Part of the exhibition Behind the Seen at Museo Nivola was produced during an artistic residency in Orani, a small Sardinian comune known for its traditional crafts such as stonework, carpentry, and metalwork. New sculptural works, grounding Hatoum’s research about space and politics in the local artisanal traditions of the island, were created on site in collaboration with local artists, allowing her sharp poetic eye to resurface from the despair of the present, through what art critic Walter Benjamin called a weak messianic power: the idea that things and events that never arrived or that have not been actualized yet remain within us not merely as missed possibility but as a sense of latency that might awaken at any time. Human time is still unfinished and replete with unknowns. An untitled work of painted clay birdcages, created with the ceramic atelier Terra Pintada, returns to her motif of the grid but this time, the severity of iron and rebar gives way to the fragility of earth materials, with bird cages that curve and bend, defying the linear measurements of minimalism.
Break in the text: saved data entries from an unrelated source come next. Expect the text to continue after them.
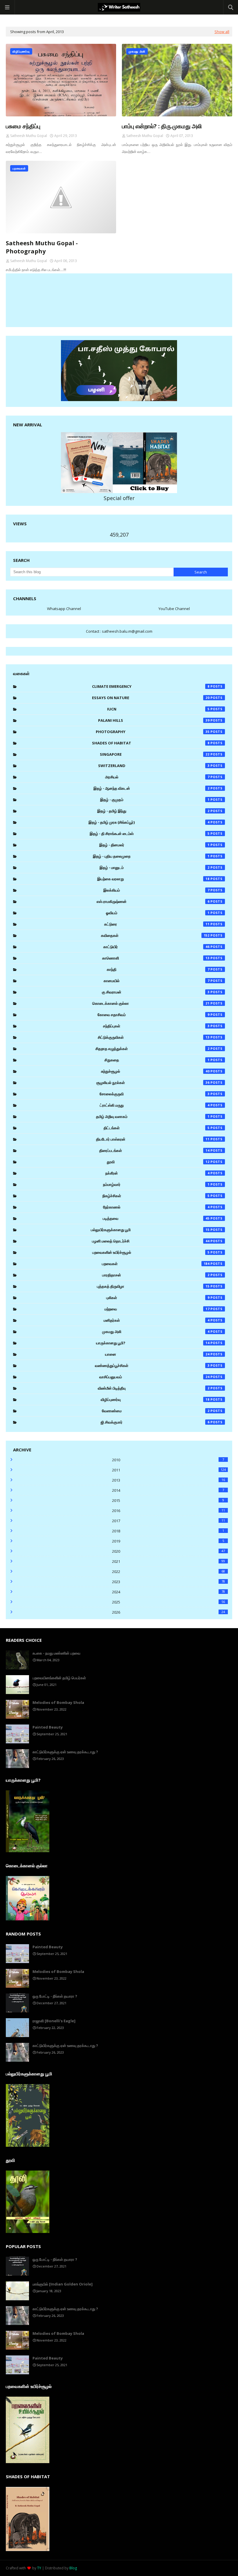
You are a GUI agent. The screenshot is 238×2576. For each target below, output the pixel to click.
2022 (168, 1571)
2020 (168, 1551)
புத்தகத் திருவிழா (153, 1286)
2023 (168, 1581)
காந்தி (158, 969)
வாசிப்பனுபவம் (154, 1376)
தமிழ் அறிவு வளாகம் (153, 1116)
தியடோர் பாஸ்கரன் (153, 1139)
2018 (168, 1531)
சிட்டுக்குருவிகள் (154, 1037)
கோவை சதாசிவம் (154, 1014)
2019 (168, 1541)
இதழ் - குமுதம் (155, 799)
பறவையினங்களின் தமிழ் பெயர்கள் (59, 1677)
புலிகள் (158, 1297)
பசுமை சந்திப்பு (23, 126)
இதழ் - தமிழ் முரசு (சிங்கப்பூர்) (149, 822)
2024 (168, 1591)
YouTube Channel (174, 608)
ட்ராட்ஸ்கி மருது (155, 1105)
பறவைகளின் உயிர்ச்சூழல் (151, 1252)
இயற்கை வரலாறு (153, 878)
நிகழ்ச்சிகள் (156, 1195)
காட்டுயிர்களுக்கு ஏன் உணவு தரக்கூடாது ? (65, 1751)
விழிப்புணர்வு (155, 1399)
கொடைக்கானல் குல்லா (151, 1003)
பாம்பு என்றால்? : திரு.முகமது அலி (162, 126)
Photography (153, 731)
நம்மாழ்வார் (156, 1184)
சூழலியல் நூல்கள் (153, 1082)
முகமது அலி (156, 1331)
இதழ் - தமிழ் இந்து (153, 810)
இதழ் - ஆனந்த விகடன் (151, 788)
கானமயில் (157, 980)
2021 (168, 1561)
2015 (168, 1500)
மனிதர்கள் (157, 1320)
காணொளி (156, 958)
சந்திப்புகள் (156, 1026)
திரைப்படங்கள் (154, 1150)
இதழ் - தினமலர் (154, 844)
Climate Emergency (151, 686)
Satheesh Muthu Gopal (28, 135)
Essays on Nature (151, 697)
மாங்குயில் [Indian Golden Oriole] (63, 2284)
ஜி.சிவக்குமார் (155, 1422)
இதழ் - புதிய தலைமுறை (151, 856)
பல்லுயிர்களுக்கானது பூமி (150, 1229)
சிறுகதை (157, 1059)
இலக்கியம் (156, 890)
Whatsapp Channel (64, 608)
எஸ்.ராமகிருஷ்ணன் (153, 901)
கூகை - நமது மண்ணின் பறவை (56, 1653)
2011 (169, 1470)
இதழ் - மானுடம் (155, 867)
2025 (168, 1602)
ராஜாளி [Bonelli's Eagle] (54, 2020)
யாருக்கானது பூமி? (153, 1342)
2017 (168, 1520)
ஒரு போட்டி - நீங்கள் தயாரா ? (55, 1996)
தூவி (158, 1161)
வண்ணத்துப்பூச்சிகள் (152, 1365)
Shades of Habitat (151, 743)
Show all (221, 31)
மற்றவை (157, 1309)
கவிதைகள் (155, 935)
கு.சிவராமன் (156, 992)
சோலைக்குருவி (155, 1093)
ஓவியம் (158, 912)
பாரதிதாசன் (156, 1275)
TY (39, 2568)
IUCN (158, 709)
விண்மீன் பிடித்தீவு (154, 1388)
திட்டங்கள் (157, 1127)
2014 (168, 1490)
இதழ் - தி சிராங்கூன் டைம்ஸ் (150, 833)
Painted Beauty (48, 1727)
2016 (168, 1510)
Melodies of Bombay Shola (58, 1702)
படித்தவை (156, 1218)
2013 (168, 1480)
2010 (168, 1459)
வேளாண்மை (156, 1410)
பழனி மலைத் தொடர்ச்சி (151, 1241)
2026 (168, 1612)
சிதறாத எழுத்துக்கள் (152, 1048)
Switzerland (154, 765)
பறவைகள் (156, 1263)
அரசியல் (157, 777)
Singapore (155, 754)
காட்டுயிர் (156, 946)
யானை (157, 1354)
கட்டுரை (157, 924)
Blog (73, 2568)
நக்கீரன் (157, 1173)
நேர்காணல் (156, 1207)
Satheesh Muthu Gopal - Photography (42, 247)
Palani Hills (154, 720)
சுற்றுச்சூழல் (155, 1071)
Moreover, the cages are empty — we cannot know if the bird has flown away, or perhaps it is still free.
The sculptures in the series “Shooting Star” (2025), a collaboration with blacksmith Emanuele Ziranu, are composed of what are presumably celestial bodies suspended from a ceiling, and yet we are unable to tell whether we are meant to feel wonder or danger — are they shooting stars or an air bombardment? The black spikey structures contrast with the white walls of the exhibition room, but it’s impossible to tell if they’re made from the same material as the cages, the hospital screen, or the nails in “Gathering” (2025), a pair of thick ceramic maps embedded with rusted nails that recall the Giacometti existential figures. Perhaps what we refer to here as material doesn’t necessarily have to be clay or iron or mesh but the debris of history itself.
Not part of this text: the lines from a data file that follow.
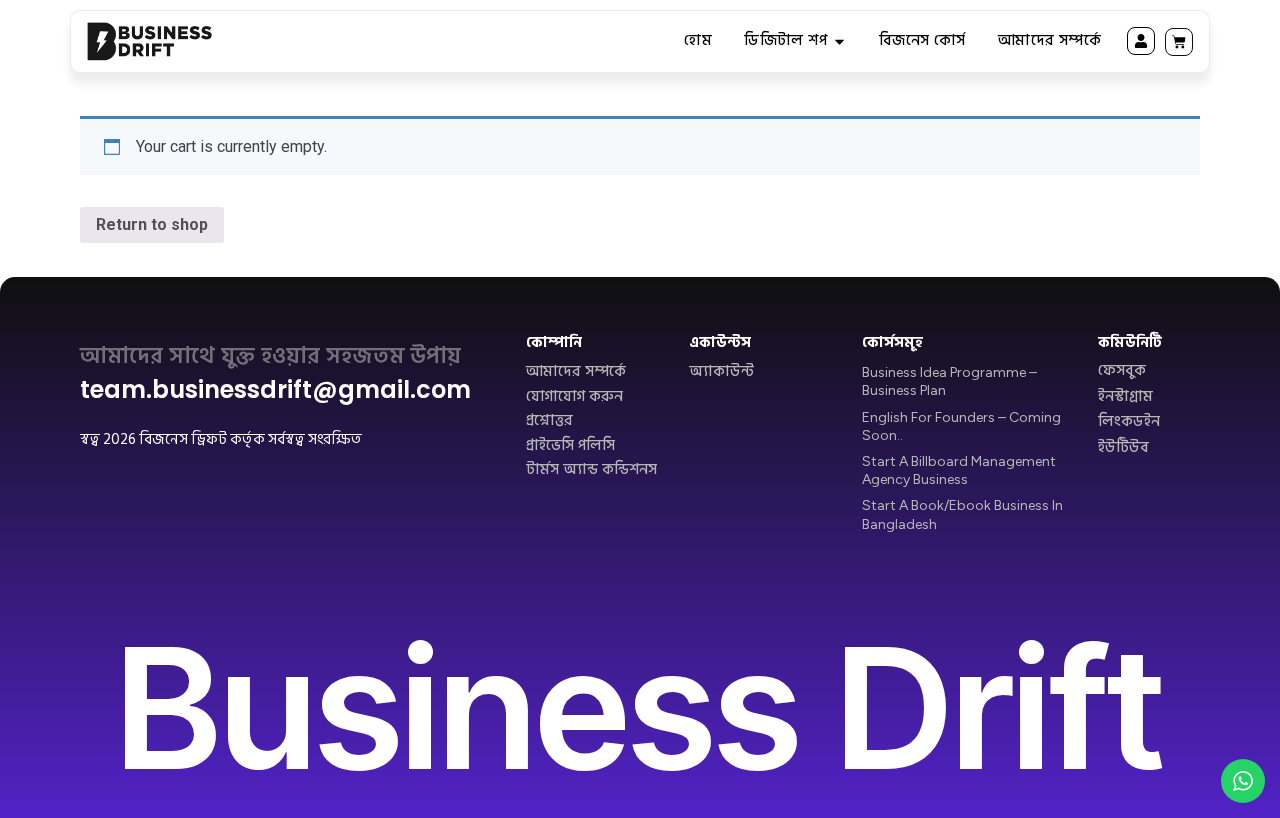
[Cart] (1179, 42)
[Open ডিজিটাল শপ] (839, 41)
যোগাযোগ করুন (574, 397)
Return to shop (152, 224)
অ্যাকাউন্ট (721, 372)
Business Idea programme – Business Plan (949, 381)
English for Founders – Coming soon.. (961, 426)
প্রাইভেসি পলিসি (570, 446)
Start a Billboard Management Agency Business (959, 470)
From the outside of the Barbican in London, it is possible to see an enigmatic red glow emanating from the window of the second floor of the Hatoum and Giacometti exhibition. It is the sculpture Hot Spot (2018), a steel gridded globe, at the height of a person, tilting at 23.5 degrees, the actual axis of the Earth, with all the continents traced in red neon light. This cage-like structure and its fierce, buzzing glow present the entire world as one interconnected zone of geopolitical conflicts, border tensions, and global warming. It might have seemed pessimistic, although prescient, two decades ago, when the first version of the work was originally made. But here and now, in a world grappling with the demise of the fiction of the rules-based order, Hatoum’s globe is truer today than then. At present, it feels no longer necessary for us to state the obvious, in a moment of permanent crisis, but at the same time there still remains a political horizon for the poetry of images: the naked courage of never looking away.
•
Mona Hatoum’s exhibition Encounters: Giacometti was on view at the Barbican Center, London, September 3, 2025 through January 11, 2026. Her exhibition Behind the Seen runs at Museo Nivola, Orani, October 4, 2025 through March 2, 2026. Mona Hatoum’s work will be showcased in a solo presentation by Galerie Chantal Crousel, in the inaugural edition of Art Basel Qatar, February 3-7, 2026.